THE ENTANGLED LOOP: CODE AND DATA
CODE AND DATA
The trilogy is intended to be replicated and built on, not taken on trust. This page collects all the computational resources used in the three papers, with documentation, and the access procedures for the empirical datasets. We welcome independent replication and will support it actively.
Computational pipelines
The Växjö Interference Connectivity (VIC) pipeline. The complete code used to compute VIC in the canary in the mind paper, including the whole-brain modelling step, the spectral decomposition and the connectome-based predictive modelling. Available at [GitHub link to be inserted on upload day]. The repository includes documentation, example data and a single-command script that runs the full pipeline end to end.
The LSD perturbation analysis. The code used to test the central identity of the One Operator paper, including the construction of the perturbed operator from the 5-HT2A receptor density map, the simultaneous prediction of the turbulence and harmonic-energy shifts, and the optimisation of the single coupling parameter. Available from the authors.
The whole-brain modelling framework. The broader generative modelling code base that underpins both the LSD analysis and the canary in the mind paper, including Stuart-Landau oscillator dynamics, generative effective connectivity and the model fitting procedures. For a comprehensive treatment of the methodology, see the open-access book Whole-brain modelling: Cartography of the dynamics of mind by Deco and Kringelbach (2025).
Datasets
The HCP BANDA cohort. The Boston Adolescent Neuroimaging of Depression and Anxiety dataset used in the canary in the mind paper. The 150 adolescents aged 14 to 17 used in the analysis are the subset of the BANDA 1.1 release of 215 participants who had baseline resting-state fMRI, RCADS scores at both baseline and one-year follow-up, and low-motion data at baseline. Available through the Human Connectome BANDA Project with standard data-access procedures.
The LSD perturbation dataset. The pharmacological resting-state functional MRI dataset used in the One Operator paper. Originally collected by Carhart-Harris and colleagues and made available through Imperial College London. Access procedures are detailed in the One Operator paper.
The 5-HT2A receptor density map. Drawn from the openly available neurotransmitter density in the Cimbi database collected from 210 healthy participants. Available from their public repository.
The HCP cognition cohort. Used in the canary paper for the demonstration that the VIC signature also tracks cognitive variation in healthy adults.

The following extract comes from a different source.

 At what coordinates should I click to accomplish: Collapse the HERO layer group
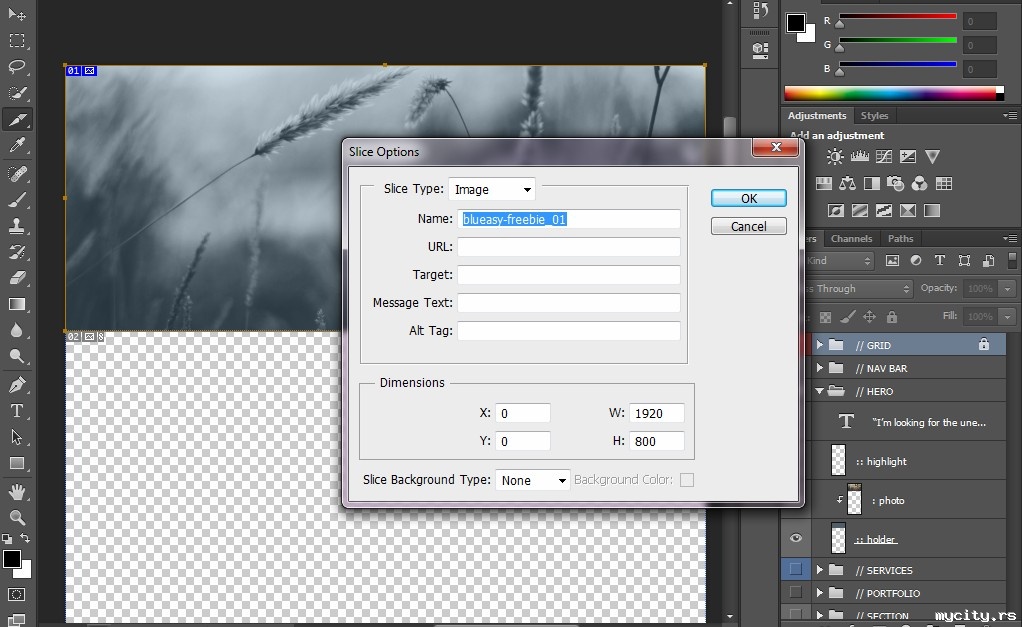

Approximately 1,000 participants from the Human Connectome Project main release.
Replication
We invite independent replication of the canary result and of the LSD test of the central identity. Both tests are within reach of any group with access to functional MRI data and the relevant whole-brain modelling expertise.
The updates page will be maintained as a public log of replication attempts and their outcomes, whether successful or not. We will list any replication attempt that we are aware of, and link to the original report wherever possible. We will not curate the log to remove negative replications.
If you are planning a replication and would like our support, please get in touch through the contact page. We are happy to share unpublished documentation, point to relevant prior work, and discuss methodological choices in advance. We are also happy to be listed as collaborators on replication efforts where this would be useful.
Licensing
The computational pipelines are released under an open licence permitting academic and commercial use, with attribution to the trilogy papers. The exact licence text is included in each repository.
The empirical datasets are not ours to license and are governed by the data-sharing agreements of their original consortia, primarily the Human Connectome Project. Please follow those agreements when reusing the data.
A note on computational reproducibility
The whole-brain modelling pipelines are computationally intensive, with model fitting typically taking hours to days on a single workstation depending on the cohort size. We have made every effort to ensure that the pipelines are deterministic given a fixed random seed, but small numerical differences across hardware and software configurations are inevitable in fits of this complexity. If you obtain results that are qualitatively similar to ours but quantitatively different at the third decimal place, this is expected. If you obtain qualitatively different results, please get in touch so that we can work out together where the difference arises.